Contents
- PLAN_TEST_PROPERTY_BASED_INVARIANTS.md — Ranked Expansion Plan for Property-Based Invariant Testing
- 1. Motivation
- 2. Goals
- 3. Design Principles
- 4. Ranked Recommendations
- 5. Where More Property-Based Invariant Testing Will Help Most
- 5.1 Rank 1 — Multi-Cycle DAG Suites
- 5.2 Rank 2 — Cross-Source / Diamond Snapshot Consistency
- 5.3 Rank 3 — Circular / SCC / Fixpoint Correctness
- 5.4 Rank 4 — Error Isolation and Recovery
- 5.5 Rank 5 — Topology / Scheduler Interaction
- 5.6 Rank 6 — Pure Rust Property Expansion
- 5.7 Rank 7 — Legacy Lifecycle / Scenario Tests
- 6. Shared Harness Plan
- 6.1 New helper module
- 6.2 Configurability
- 7. Concrete Implementation Roadmap
- Phase 1 — Shared Harness Extraction (COMPLETED)
- Phase 2 — Multi-Cycle DAG Property Suite (COMPLETED)
- Phase 3 — Snapshot / Diamond Property Suite (COMPLETED)
- Phase 4 — Circular / SCC Property Suite (COMPLETED)
- Phase 5 — Error Isolation / Recovery Property Traces (COMPLETED)
- Phase 6 — Topology / Scheduler Property Traces (Completed)
- Phase 7 — Pure Rust Property Expansion (Completed)
- 8. Recommended File Organization
- 9. Risks and Mitigations
- 10. Exit Criteria
- 11. Final Recommendation
PLAN_TEST_PROPERTY_BASED_INVARIANTS.md — Ranked Expansion Plan for Property-Based Invariant Testing
Status: Proposed
Date: 2026-03-16
Scope: Expand property-based and deterministic invariant testing in the existing test suites, with emphasis on stateful E2E behavior where fixed examples are least able to catch drift, interleaving bugs, and sequence-sensitive correctness failures.
1. Motivation
pg_trickle already has two strong foundations for invariant-style testing:
tests/property_tests.rsusesproptestfor pure Rust properties.tests/e2e_property_tests.rsuses a deterministic PRNG harness to assert the core DBSP invariant under randomized DML.
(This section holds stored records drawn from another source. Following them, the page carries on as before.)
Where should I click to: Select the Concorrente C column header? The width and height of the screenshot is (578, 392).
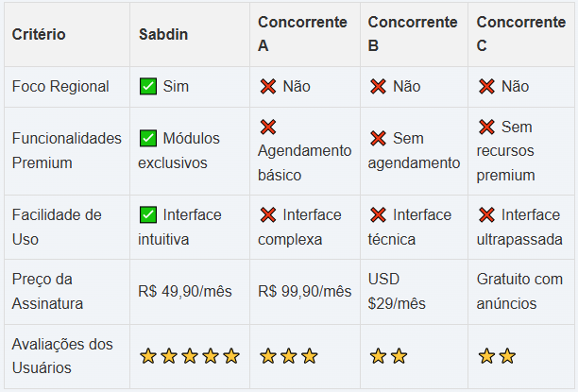(519, 34)
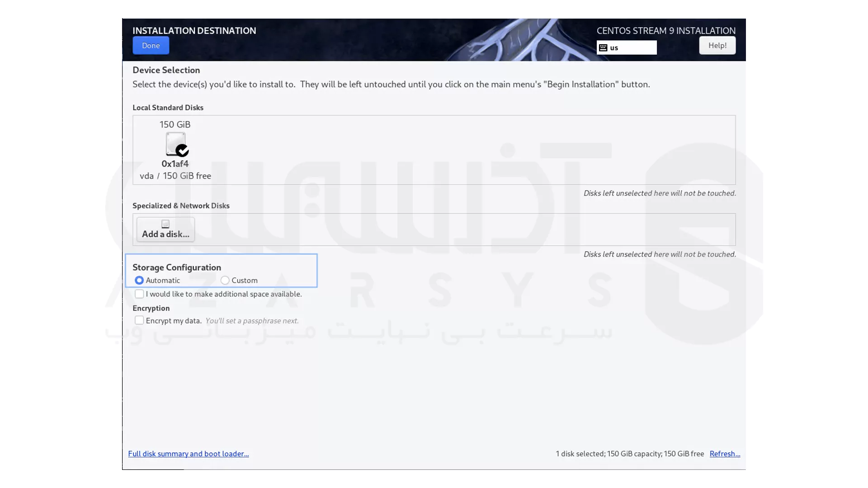868x488 pixels.
Task: Click the Done button
Action: (151, 46)
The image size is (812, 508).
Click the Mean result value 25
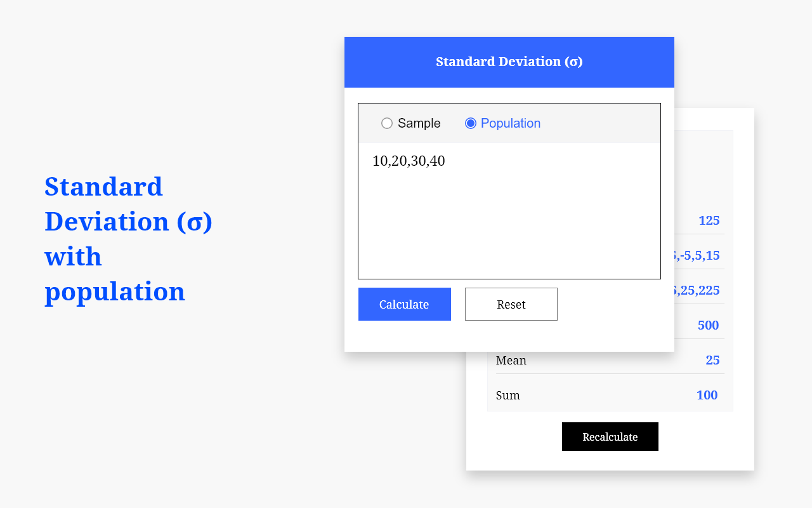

That second suite has already proven its value: randomized invariant checks found correctness bugs that hand-written E2E examples did not catch. The next step is not “more randomness everywhere”, but a ranked expansion into the suites where correctness is most sequence-sensitive:
- multi-layer DAGs
- cross-source / diamond consistency
- circular fixpoint iteration
- failure isolation and recovery
- scheduler- and topology-sensitive refresh behavior
The goal is to raise assurance where fixed scenario tests are weakest, while preserving the readability and targeted intent of the existing example-driven suites.
2. Goals
Primary goals
- Increase confidence that stream table contents equal the defining query result after arbitrary bounded mutation traces.
- Add property-style coverage for metadata invariants, not just row-set equality.
- Reuse the existing deterministic E2E property-testing style instead of introducing a second heavy E2E framework.
- Prioritize suites where bugs are most likely to emerge only after sequences of mutations or refresh interleavings.
Secondary goals
- Make failures reproducible via seeds and trace replay.
- Share harness code instead of copying ad hoc PRNG logic into multiple suites.
- Support a small fast PR-time mode and a wider nightly/manual mode.
Non-goals
- Do not convert every example E2E test into a property-based test.
- Do not replace focused SQL semantics tests with random generation.
- Do not attempt unbounded fuzzing in Docker-backed E2E runs.
3. Design Principles
3.1 Deterministic over opaque randomness
For E2E tests, prefer the existing deterministic seeded approach from tests/e2e_property_tests.rs over introducing proptest directly into Docker-heavy tests. The requirements here are:
- reproducible failures
- bounded case counts
- explicit operation traces
- controllable runtime
For pure Rust logic, continue using proptest.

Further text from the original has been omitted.